Lessons Learned From Women Business Owners Beating the Odds
(StatePoint) Women-owned small businesses are an economic driving force. Today, nearly 13 million women-owned businesses nationwide employ 9.4 million workers and earn $1.9 trillion in revenue.
Overwhelmingly impacted by the pandemic, 71% of women-owned small businesses reported a loss in revenues or sales in 2020, according to a recent study. Beyond cutting costs and applying for federal resources, women-owned businesses and entrepreneurs of color have had to get more creative than ever to navigate the uncertain economy.
Consider these four lessons learned from women entrepreneurs who are beating the odds.
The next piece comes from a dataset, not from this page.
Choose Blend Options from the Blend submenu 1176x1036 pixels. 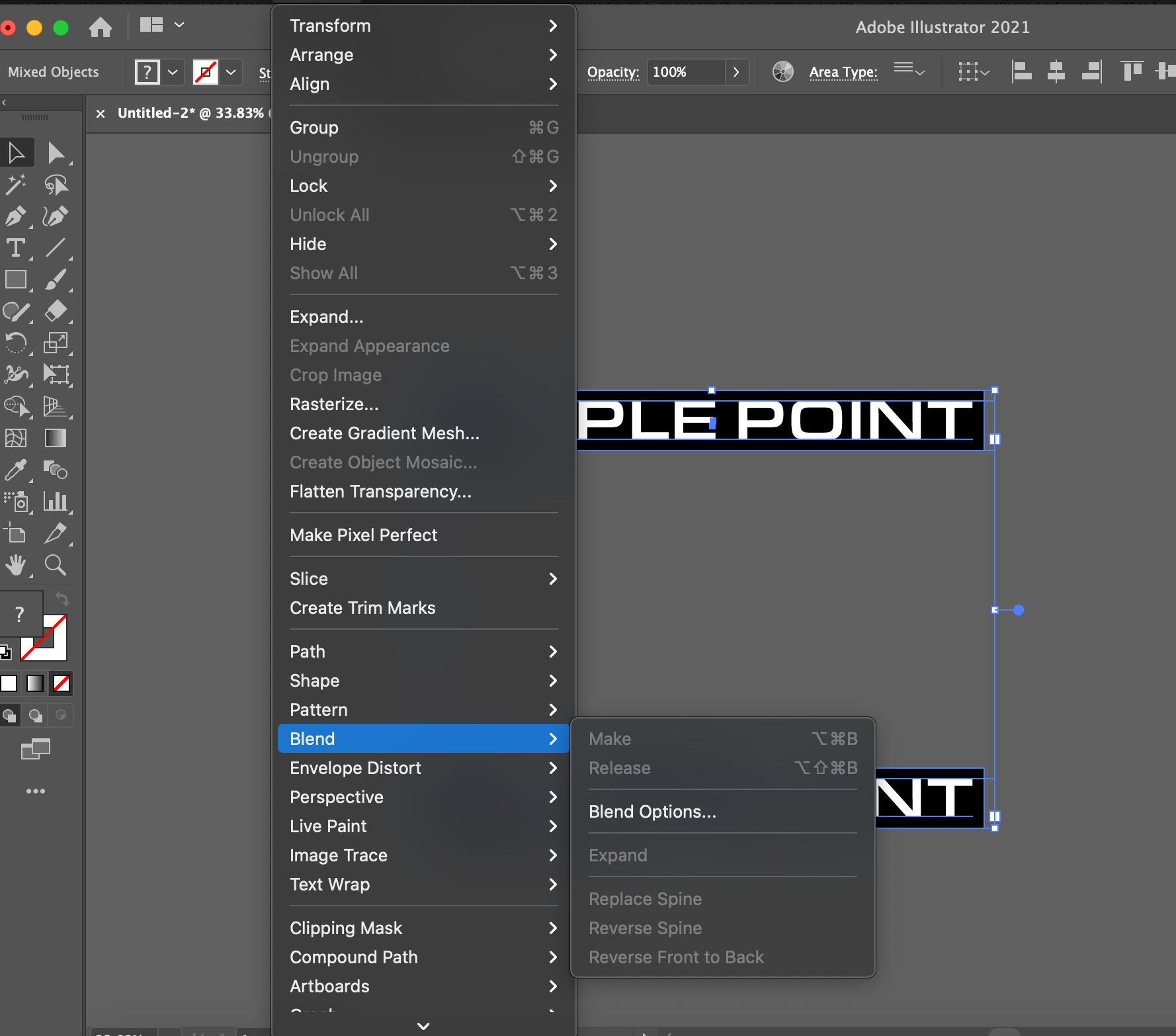(x=652, y=812)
1. Seek alternative funding sources: In addition to tapping traditional bank loans, connect with a nonprofit Community Development Financial Institution, or CDFI, which offers low-cost capital with friendly repayment terms. Roxanne Best, owner of Roxtography, says she’s been able to stay afloat thanks to low-interest loans from Northwest Native Development Fund, a CDFI supporting tribal communities that received a grant from Wells Fargo’s Open for Business Fund, a roughly $420 million small business recovery effort. To help entrepreneurs stay open and support local jobs, the initiative is engaging CDFIs and nonprofits across the U.S. to provide women and diverse entrepreneurs with increased access to flexible capital and training.
“We have been so inspired by the determination and perseverance of the many women business owners who we’ve had an opportunity to support. We made a way to work together with the small business community to offer a mix of resources that enable a sustainable and equitable road to recovery,” says Jenny Flores, head of Small Business Growth Philanthropy at Wells Fargo.
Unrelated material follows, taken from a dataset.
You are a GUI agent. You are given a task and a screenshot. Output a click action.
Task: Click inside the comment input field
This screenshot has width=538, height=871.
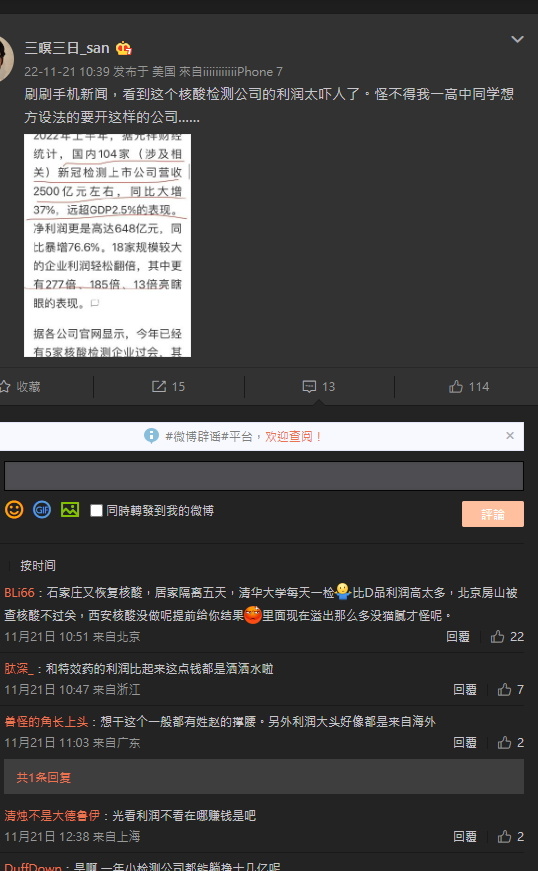click(x=264, y=476)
2. Make time for a business plan: 2020 taught us to plan for the unexpected, reinforcing that a business plan is critical for any small business. Tamil Maldonado Vega and her husband, owners of Raíces Brewing Co., say they don’t regret opening a Latino craft brewery right before the pandemic. While they have had hard times like everyone else during closures and due to limits on seating and space, they felt prepared to handle those challenges thanks to a strong business plan, which they developed with the help of their banker.
3. Pivot from crisis to opportunity: Looking for new income streams? Being flexible while staying true to your business can help increase the chances of success. Kadijatu Ahene, owner of Dija’s Touch Designs, specializes in African print designs. During the pandemic, she shifted to an online model and expanded into making stylish personal protection equipment for first responders.
4. Find strength in community: Ranjana Hans, owner of Raw Roots Turmeric, says her community has supported her health and wellness business throughout the pandemic, and she’s learned the benefits of asking loyal customers to promote her products in their social networks. “I have always thought that having strong connections enriched my life, and over the course of this year, that’s become even more evident.”
Susan Wallace, head of Small Business Lending Operations at Wells Fargo, says businesses can find more tips and resources for navigating the pandemic at the bank’s Small Business Resource Center at smallbusinessresources.wf.com/.
“It’s important for women business owners to understand that they don’t need to go it alone. Lean into networking and establishing relationships with fellow entrepreneurs, seek advice and counsel from others, including financial advisors, and know there is support out there,” says Wallace.